Hashtag Abstract explores the phenomenon of news traveling fast in the digital era and the impact of social media as well as the power of the individual as a critic. Addressing how trends emerge organically, Hashtag Abstract invites the viewer to interact with the works through social media in a critical and engaging way, moving beyond the barrier of mere observation and advocating the power of the image as a tool of engagement.
Los Angeles based painter Christopher Kuhn’s works combine gestural abstraction with geometrical designs. Kuhn’s recent paintings depict a multitude of techniques within a canvas referencing the changing and fast-paced art world. For his new work at the show Kuhn studies the techniques and devices that Old Masters employed, such as the 17th century Dutch painter Gerrit Dou, in creating the illusion of depth while accentuating the flatness of the picture plane.

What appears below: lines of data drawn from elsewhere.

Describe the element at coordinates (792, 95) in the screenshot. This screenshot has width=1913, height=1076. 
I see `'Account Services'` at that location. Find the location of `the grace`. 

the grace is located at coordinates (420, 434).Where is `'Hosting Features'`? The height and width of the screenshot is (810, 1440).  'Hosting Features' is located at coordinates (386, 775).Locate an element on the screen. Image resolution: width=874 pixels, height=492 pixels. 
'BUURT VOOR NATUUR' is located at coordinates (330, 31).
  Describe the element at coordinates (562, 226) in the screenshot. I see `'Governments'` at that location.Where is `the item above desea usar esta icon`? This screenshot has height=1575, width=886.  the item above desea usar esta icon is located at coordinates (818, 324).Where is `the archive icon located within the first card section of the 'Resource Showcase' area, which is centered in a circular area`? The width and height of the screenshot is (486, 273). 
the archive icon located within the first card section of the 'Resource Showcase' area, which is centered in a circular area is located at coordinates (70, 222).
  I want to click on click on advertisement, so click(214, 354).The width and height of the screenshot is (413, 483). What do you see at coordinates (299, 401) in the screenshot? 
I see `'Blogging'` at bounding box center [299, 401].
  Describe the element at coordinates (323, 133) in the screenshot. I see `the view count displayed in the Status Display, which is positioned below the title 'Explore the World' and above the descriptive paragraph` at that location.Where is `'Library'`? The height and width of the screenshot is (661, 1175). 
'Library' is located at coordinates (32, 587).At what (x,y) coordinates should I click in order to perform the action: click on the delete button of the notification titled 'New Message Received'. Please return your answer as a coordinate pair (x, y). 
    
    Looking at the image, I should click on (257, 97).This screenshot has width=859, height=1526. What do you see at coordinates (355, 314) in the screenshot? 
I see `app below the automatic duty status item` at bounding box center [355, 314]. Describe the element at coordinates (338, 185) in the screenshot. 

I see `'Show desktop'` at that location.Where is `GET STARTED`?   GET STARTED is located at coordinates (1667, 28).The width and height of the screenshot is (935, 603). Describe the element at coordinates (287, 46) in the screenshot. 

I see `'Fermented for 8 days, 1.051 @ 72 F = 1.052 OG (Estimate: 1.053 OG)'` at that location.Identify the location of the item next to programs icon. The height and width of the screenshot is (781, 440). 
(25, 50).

Brooklyn based, Danish artist Kasper Sonne’s works are also examples of divergent trends. His work of revolves around conceptual strategies, invoked with a certain sense of poetics, melancholia and doubt. Sonne explores how individual and cultural references influence the way we read the world around us, and how meaning is determined by the viewer's own active construction. British born, New York based Oliver Clegg uses figuration for his basis of abstraction. Deconstructed figures take on new meaning as they become abstracted. Paris based Richard Höglund’s works use language and mark making as a starting point for his works, turning linear forms into melodic abstract compositions.
Hashtag Abstract demonstrates the current diversity and range of techniques within the genre of contemporary painting. The artworks become the triggering element for a debate around the very definition of a trend and whether anything is really trending.